In order for Joe's to expand to the estimated 100 locations by the end of 2017, a number of macro economic factors have to be considered. Most importantly, increases in spending and improvement in the economy. Luxury Retailers must count on increases in spending by high income consumers.

Discretionary Spending

Consumer discretionary spending is currently at all time highs. A number of economic indicators show how the economic recovery has led consumer spending higher. Below, the Consumer Discretionary Spending SPDR (NYSEARCA:XLY) has returned 31% for the past year, including a 12% return since the beginning of January.

Click to enlarge images.

Joe's Jeans is in the high-end, luxury apparel industry. Therefore, an increase in discretionary spending, although positive, is not enough of a correlation to justify how this will impact revenues. We must focus on high-income spending. The following is a Gallup survey of approximately 15,000 Americans. Increases in spending for high income individuals is trending higher at an exponential rate, indicating increased spending on luxury items.

Next, I want to splice together a number of indexes. We all know the market has been performing well this year, but what is to say that the luxury market is a more attractive, high growth investment when compared with the S&P 500? The main purpose of the data below is to display how luxury items, as well as small-cap companies have lead the market in returns. The data below is not only simple, but convincing.

We can see here that the Dow Jones Luxury Index has outperformed the market by about 9% for the past year. This either indicates increased earnings among luxury retailers, or an increase in expected growth for the luxury consumer marketplace. Next, we can see that small-cap securities have returned approximately 29.16% for the year, 4% higher than the S&P 500. Finally, an increase of more than 20% in the Global Wealth Effect Index is positive news for the cyclical industry, as well as luxury retailers. Increases in perceived wealth coincides with increases in spending across the board.

Store Increases

Currently, Joe's Jeans has 31 domestic locations. This equates to approximately $119 million in revenue. That is $3.8 million per location. If we were to annualize the estimated store increases to 100 locations in 2017, this would be 15.33 stores per year. The following revenue estimates are based on $3.8 million in revenue per store per year.

  • 2013: $146.9 million
  • 2014: $205.2 million
  • 2015: $263.4 million
  • 2016: $321.7 million
  • 2017: $380 million

This type of growth represents around 25% increases in revenue year over year for the next four years.
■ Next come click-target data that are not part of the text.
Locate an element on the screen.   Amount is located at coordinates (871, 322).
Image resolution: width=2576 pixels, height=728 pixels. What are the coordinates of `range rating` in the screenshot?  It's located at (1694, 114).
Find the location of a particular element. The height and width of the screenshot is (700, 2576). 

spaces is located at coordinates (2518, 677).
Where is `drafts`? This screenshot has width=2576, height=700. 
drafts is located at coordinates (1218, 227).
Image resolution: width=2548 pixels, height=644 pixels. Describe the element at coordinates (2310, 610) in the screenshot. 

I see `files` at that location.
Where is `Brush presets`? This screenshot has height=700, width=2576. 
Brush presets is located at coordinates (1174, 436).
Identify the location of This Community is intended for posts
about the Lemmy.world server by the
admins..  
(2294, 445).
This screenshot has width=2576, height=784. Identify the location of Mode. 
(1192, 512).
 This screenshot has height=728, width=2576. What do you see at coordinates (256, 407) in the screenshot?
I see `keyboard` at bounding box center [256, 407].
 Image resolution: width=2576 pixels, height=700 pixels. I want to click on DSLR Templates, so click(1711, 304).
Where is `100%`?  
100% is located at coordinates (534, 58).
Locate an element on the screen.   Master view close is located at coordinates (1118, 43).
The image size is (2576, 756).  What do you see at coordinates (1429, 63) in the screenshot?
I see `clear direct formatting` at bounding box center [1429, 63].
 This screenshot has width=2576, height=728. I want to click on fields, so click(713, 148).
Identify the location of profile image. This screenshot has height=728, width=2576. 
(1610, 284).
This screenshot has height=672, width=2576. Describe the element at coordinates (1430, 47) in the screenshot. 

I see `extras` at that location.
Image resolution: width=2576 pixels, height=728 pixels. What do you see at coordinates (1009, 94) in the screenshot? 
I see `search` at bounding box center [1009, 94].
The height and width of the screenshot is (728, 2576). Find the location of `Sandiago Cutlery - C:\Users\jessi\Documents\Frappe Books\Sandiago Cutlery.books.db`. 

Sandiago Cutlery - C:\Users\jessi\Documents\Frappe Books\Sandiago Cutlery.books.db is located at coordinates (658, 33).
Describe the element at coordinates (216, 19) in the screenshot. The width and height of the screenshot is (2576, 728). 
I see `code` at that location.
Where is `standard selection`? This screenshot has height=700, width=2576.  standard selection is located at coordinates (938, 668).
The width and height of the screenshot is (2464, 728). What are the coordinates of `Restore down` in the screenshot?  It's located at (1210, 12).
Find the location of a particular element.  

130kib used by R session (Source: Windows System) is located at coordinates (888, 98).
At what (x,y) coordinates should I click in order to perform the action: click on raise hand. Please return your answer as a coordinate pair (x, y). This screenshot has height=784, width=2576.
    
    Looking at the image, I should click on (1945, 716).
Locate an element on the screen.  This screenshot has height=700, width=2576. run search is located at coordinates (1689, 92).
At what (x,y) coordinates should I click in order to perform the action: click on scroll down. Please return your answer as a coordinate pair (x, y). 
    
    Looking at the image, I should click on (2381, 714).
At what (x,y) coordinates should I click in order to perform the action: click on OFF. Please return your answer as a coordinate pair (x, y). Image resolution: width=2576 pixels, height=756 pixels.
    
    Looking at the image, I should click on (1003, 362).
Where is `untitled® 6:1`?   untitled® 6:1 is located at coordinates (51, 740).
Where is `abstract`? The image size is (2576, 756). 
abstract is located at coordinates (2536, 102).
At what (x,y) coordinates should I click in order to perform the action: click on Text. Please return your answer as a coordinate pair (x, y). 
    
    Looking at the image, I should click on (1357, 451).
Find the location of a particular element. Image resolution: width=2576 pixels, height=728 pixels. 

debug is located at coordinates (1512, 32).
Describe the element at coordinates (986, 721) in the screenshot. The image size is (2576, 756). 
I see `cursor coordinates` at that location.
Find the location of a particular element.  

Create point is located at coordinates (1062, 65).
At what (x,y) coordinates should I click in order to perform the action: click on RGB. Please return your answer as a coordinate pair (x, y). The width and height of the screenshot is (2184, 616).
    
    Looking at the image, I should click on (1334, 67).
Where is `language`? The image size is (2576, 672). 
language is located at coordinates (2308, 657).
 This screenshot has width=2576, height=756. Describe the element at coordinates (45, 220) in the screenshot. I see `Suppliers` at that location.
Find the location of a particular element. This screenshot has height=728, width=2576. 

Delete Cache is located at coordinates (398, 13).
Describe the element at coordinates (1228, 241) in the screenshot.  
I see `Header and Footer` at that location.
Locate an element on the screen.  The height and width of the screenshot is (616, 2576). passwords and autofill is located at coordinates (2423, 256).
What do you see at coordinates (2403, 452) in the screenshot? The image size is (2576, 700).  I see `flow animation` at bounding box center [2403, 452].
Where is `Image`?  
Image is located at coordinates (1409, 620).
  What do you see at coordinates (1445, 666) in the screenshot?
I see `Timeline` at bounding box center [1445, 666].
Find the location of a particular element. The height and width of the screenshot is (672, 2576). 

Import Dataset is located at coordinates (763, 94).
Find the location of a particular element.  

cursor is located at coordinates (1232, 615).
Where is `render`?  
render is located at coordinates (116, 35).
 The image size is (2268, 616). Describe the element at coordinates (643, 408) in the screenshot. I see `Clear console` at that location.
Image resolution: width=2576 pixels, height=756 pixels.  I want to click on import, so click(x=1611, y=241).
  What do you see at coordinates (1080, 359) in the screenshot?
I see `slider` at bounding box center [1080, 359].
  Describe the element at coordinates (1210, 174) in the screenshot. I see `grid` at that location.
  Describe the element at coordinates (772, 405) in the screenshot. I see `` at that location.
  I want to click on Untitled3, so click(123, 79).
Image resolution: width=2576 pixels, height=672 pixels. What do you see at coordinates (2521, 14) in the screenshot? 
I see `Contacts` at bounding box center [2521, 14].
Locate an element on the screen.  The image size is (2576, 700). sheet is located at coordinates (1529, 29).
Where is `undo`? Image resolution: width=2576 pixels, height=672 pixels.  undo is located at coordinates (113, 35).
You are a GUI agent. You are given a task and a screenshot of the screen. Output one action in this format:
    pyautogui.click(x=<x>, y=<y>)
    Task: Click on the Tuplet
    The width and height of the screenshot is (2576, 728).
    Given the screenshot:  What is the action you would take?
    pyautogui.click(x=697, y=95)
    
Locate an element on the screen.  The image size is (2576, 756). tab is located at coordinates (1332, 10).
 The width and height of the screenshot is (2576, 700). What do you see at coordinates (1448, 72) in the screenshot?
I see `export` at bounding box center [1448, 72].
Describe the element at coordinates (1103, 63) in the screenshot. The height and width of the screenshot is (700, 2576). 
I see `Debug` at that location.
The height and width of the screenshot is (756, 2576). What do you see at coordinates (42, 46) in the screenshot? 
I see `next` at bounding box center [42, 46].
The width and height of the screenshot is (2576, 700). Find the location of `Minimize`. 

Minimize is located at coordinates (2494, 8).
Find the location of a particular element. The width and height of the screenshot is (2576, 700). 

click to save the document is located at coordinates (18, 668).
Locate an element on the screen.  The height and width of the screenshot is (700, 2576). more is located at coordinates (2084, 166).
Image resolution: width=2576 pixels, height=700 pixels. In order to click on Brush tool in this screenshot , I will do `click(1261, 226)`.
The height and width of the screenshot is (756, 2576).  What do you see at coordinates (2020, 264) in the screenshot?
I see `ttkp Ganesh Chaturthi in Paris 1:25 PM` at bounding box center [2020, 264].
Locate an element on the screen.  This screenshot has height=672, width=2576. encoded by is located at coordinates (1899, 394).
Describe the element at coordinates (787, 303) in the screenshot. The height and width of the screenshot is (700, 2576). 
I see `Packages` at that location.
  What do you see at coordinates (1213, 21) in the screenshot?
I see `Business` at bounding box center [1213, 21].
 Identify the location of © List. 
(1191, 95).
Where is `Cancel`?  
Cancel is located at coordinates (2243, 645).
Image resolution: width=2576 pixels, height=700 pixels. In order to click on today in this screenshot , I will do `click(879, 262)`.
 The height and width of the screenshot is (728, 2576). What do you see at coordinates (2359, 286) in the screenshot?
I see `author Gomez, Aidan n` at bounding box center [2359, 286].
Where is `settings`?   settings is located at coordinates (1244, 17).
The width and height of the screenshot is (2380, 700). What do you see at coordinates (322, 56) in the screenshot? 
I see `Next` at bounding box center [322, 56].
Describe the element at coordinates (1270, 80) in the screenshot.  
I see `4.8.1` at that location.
Impressive numbers, assuming the press release from Joe's Jeans today is accurate. I feel that increases in stores will not lead to lower revenue per store. To further explain this opinion, it can be assumed that increases in brand awareness and consumer spending will ultimately offset possible lower marginal revenues per store. Therefore, revenue per store would remain constant. At a 4.69% profit margin, coupled with high revenue growth, Joe's Jeans could be looking at fantastic returns over the next few years.

Disclosure: I have no positions in any stocks mentioned, and no plans to initiate any positions within the next 72 hours. I wrote this article myself, and it expresses my own opinions. I am not receiving compensation for it (other than from Seeking Alpha). I have no business relationship with any company whose stock is mentioned in this article.